** Supplied material follows **

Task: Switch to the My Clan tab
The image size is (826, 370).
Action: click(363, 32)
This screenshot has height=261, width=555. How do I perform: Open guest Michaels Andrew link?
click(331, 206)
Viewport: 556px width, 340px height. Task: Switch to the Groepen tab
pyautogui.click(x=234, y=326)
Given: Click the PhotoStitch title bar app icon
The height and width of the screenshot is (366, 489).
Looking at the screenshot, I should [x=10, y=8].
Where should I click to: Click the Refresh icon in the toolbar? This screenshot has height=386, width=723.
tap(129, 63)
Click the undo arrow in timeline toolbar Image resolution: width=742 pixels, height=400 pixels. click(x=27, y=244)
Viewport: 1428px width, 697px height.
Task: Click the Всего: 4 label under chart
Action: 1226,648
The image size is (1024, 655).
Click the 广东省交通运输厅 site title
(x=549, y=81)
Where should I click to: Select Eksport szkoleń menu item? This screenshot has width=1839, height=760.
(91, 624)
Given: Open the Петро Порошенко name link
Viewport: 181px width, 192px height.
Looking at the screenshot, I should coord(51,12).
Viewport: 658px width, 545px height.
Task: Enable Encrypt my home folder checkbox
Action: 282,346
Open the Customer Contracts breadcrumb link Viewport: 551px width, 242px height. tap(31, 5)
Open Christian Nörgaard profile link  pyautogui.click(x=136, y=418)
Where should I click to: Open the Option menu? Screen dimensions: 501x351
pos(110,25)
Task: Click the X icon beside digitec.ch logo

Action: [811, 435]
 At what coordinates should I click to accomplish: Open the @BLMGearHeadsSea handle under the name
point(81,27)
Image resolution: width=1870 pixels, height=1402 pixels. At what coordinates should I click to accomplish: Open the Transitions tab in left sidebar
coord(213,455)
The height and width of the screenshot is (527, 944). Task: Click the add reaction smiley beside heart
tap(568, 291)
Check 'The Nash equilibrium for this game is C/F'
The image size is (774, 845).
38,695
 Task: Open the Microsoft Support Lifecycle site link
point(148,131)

** End of Supplied material **

### Exercise
Would you restate the entries word for word, omitting none?

### Worked solution
Task: Switch to the My Clan tab
The image size is (826, 370).
Action: click(363, 32)
This screenshot has height=261, width=555. How do I perform: Open guest Michaels Andrew link?
click(331, 206)
Viewport: 556px width, 340px height. Task: Switch to the Groepen tab
pyautogui.click(x=234, y=326)
Given: Click the PhotoStitch title bar app icon
The height and width of the screenshot is (366, 489).
Looking at the screenshot, I should [x=10, y=8].
Where should I click to: Click the Refresh icon in the toolbar? This screenshot has height=386, width=723.
tap(129, 63)
Click the undo arrow in timeline toolbar Image resolution: width=742 pixels, height=400 pixels. click(x=27, y=244)
Viewport: 1428px width, 697px height.
Task: Click the Всего: 4 label under chart
Action: 1226,648
The image size is (1024, 655).
Click the 广东省交通运输厅 site title
(x=549, y=81)
Where should I click to: Select Eksport szkoleń menu item? This screenshot has width=1839, height=760.
(91, 624)
Given: Open the Петро Порошенко name link
Viewport: 181px width, 192px height.
Looking at the screenshot, I should coord(51,12).
Viewport: 658px width, 545px height.
Task: Enable Encrypt my home folder checkbox
Action: 282,346
Open the Customer Contracts breadcrumb link Viewport: 551px width, 242px height. tap(31, 5)
Open Christian Nörgaard profile link  pyautogui.click(x=136, y=418)
Where should I click to: Open the Option menu? Screen dimensions: 501x351
pos(110,25)
Task: Click the X icon beside digitec.ch logo

Action: [811, 435]
 At what coordinates should I click to accomplish: Open the @BLMGearHeadsSea handle under the name
point(81,27)
Image resolution: width=1870 pixels, height=1402 pixels. At what coordinates should I click to accomplish: Open the Transitions tab in left sidebar
coord(213,455)
The height and width of the screenshot is (527, 944). Task: Click the add reaction smiley beside heart
tap(568, 291)
Check 'The Nash equilibrium for this game is C/F'
The image size is (774, 845).
38,695
 Task: Open the Microsoft Support Lifecycle site link
point(148,131)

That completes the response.